Not sure what u disagree here, but I agree with most of the things u said, however it should be the common understanding for all.

Megatronzombie
04-03-2017, 07:55 AM
She is more of a spend thrift than I am - she says we must save for our future so I don't always need to work so hard.

That last part there makes her a keeper. My wife don't fucking care how tired i am from work so long the dough comes in. Marriage isn't worth shit if you have a wonan who doesn't know how to appreciate her man.

MarriedinCN
04-03-2017, 02:13 PM
My Singaporean ex-wife bled my dry in terms of money. We always had joint bank accounts and she would spend money on frivolous things (like luxury branded items etc.). She insisted on managing our finances and always missed payments on credit cards and personal loans which left me with poor credit ratings with the banks. I always earned good money (well in excess of 10k p.m) however was never able to accumulate savings.

MarriedinCN
04-03-2017, 02:19 PM
since divorcing her I have been able to save money even though i gave up all my assets in the divorce settlement and continue to pay my ex a hefty maintenance ( around 30% of my income ).

I do not have any joint bank account with my new wife and she is happy to let me manage our finances.

Sky88
03-04-2017, 11:07 PM
true love does exist

FooWnWg
04-04-2017, 10:40 PM
My fren marry a VN ktv girl. Bore him 2 daughters. She also got 1 son n 1 daughter with 2 other man, 1 in sg, 1 in Vn before him.

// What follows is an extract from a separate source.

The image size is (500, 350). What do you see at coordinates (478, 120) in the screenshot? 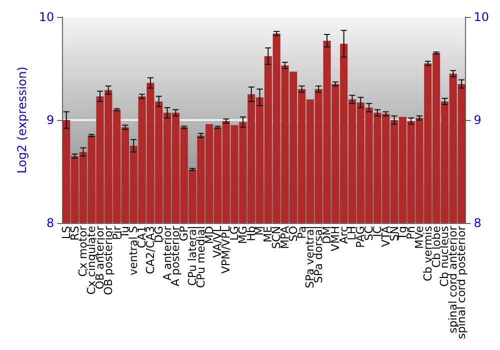
I see `y2-tick-label: 9` at bounding box center [478, 120].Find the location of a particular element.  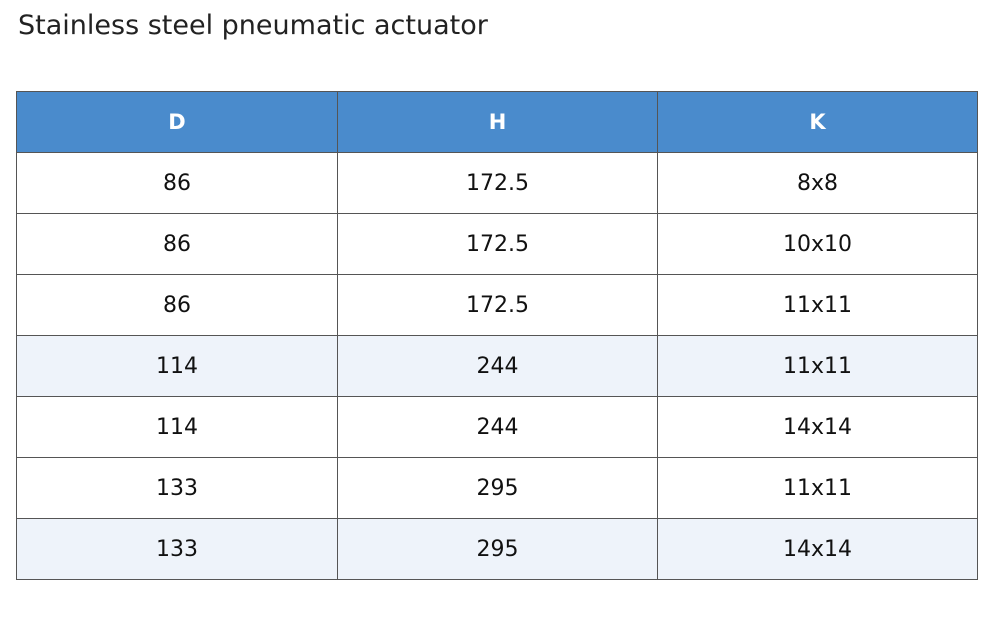

table-row: 133 295 14x14 is located at coordinates (497, 549).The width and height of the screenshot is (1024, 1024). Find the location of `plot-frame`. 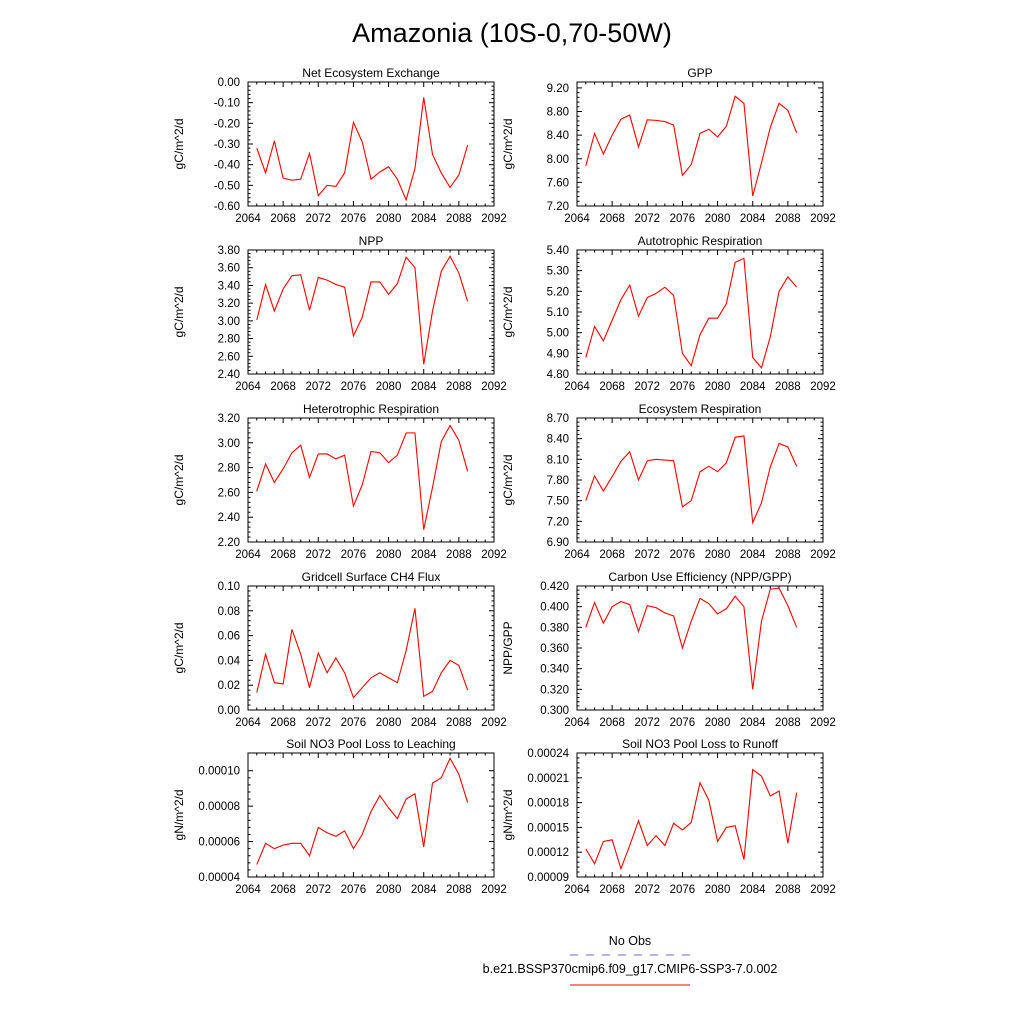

Recently ask him support her $ to open florist. Not even 3mths close. Bye bye 40k. Him degree holder n not ugly. Duno why kena till like this.

nutman38
05-04-2017, 12:19 AM
true love does exist

Until you have no money!!:D

iceman6666
28-04-2017, 07:59 PM
Thanks for sharing the experience.

I've heard that it is impossible for ex yellow card holders to visit Singapore or to marry a Singaporean and reside in Singapore. Is this true?

If a Singaporean registers marriage with her in China, and had children together, will the authorities relent?